Under section 104.2, at least once each year MSHA reviews the compliance and other records of mines to determine whether any mines meet the POV criteria. In determining whether to issue a POV notice, MSHA considers mitigating circumstances facing mine operators, in accordance with section 104.2(a)(8). Specifically, among the items MSHA could consider is any approved corrective action program (CAP) that the mine is implementing to reduce S&S violations, together with any improved results.

MSHA expects that most mine operators that determine their mines are approaching a POV level, would work with the Agency to avoid being issued a POV notice, given that such a notice could result in the temporary closure of the mine or sections of the mine. MSHA expects that operators in this situation will submit a written CAP to the District Manager for approval.

This information collection is designed to encourage operators to take proactive measures to bring their mines into compliance. MSHA believes that operators who implement CAPs are thereby demonstrating a commitment to complying with MSHA’s safety and health standards and to restoring safe and healthful working conditions for miners.

[MSHA notes the posting requirement in section 104.3(b) is not an information collection for purposes of the Paperwork Reduction Act, as the agency has provided the information for purposes of disclosure to the public. See 5 CFR 1320.3(c)(2).]

2. Indicate how, by whom, and for what purpose the information is to be used. Except for a new collection, indicate the actual use the agency has made of the information received from the current collection.

The respondents are mine operators. Mine operators, miners, and State and Federal mine inspectors use the written CAPs to monitor the progress and effectiveness of the operators’ efforts to restore safe and healthful working conditions in their mines. This program encourages operators to take proactive measures to find and fix the root causes of violations before miners are exposed to the hazards. The collection signals to operators that reactive abatement of violations after they are cited is insufficient to ensuring safe and healthful working conditions for miners.

3. Describe whether, and to what extent, the collection of information involves the use of automated, electronic, mechanical, or other technological collection techniques or other forms of information technology, e.g., permitting electronic submission of responses, and the basis for the decision for adopting this means of collection. Also describe any consideration of using information technology to reduce burden.

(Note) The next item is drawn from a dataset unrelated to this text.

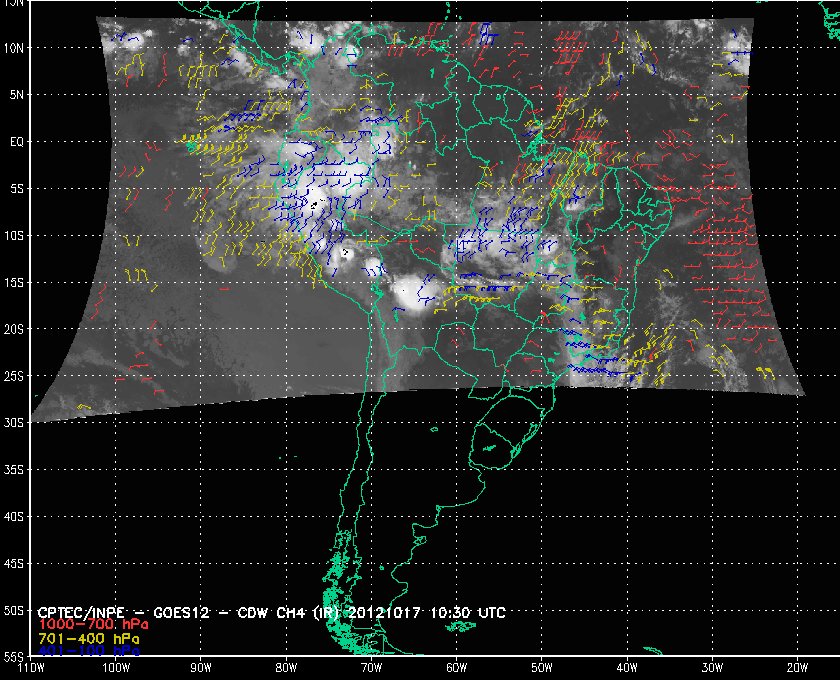
Task: Click the Falkland Islands outline on map
Action: click(462, 627)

The collection does not specify how the written CAP is to be kept or how it is to be submitted to MSHA. Operators can keep the CAP in the traditional manner (print/hard copy) and submit it through the mail, or store and submit it electronically. MSHA encourages mine operators to store records electronically to allow for frequent retrieval and updating. No information technology has been identified that would further reduce the paperwork burden.

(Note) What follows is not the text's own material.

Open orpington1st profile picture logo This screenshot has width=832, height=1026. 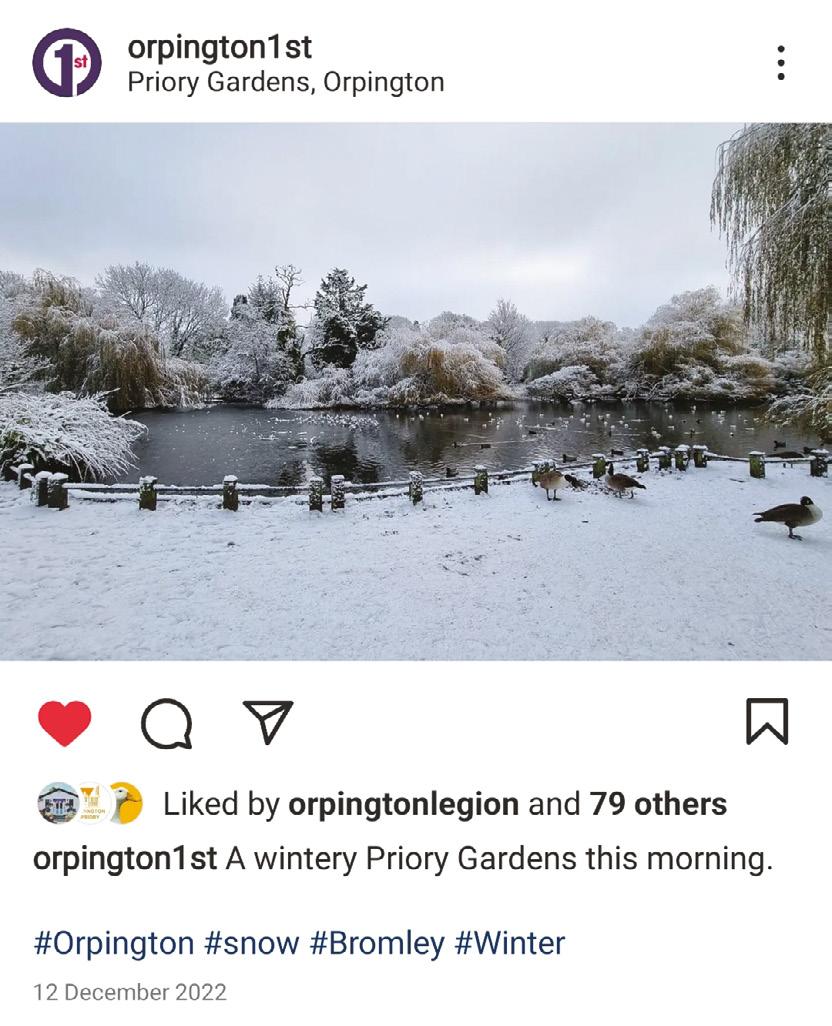click(x=67, y=62)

4. Describe efforts to identify duplication. Show specifically why any similar information already available cannot be used or modified for use for the purposes described in Item 2 above.

The CAP addresses specific conditions at an individual mine over a limited period of time. No other duplicative information exists.

5. If the collection of information impacts small businesses or other small entities, describe any methods used to minimize burden.

The information collection provisions apply to all operations, both large and small. Congress intended that the Secretary enforce the law at all mining operations within its jurisdiction regardless of size and that information collection and recordkeeping requirements be consistent with efficient and effective enforcement of the Mine Act. [See Rep. No. 181, 95th Cong., 1st Sess. 28 (1977)]. Section 103(e) of the Mine Act directs the Secretary not to impose an unreasonable burden on small businesses when obtaining any information under the Mine Act. MSHA took the burden on small mines into consideration when developing the collection.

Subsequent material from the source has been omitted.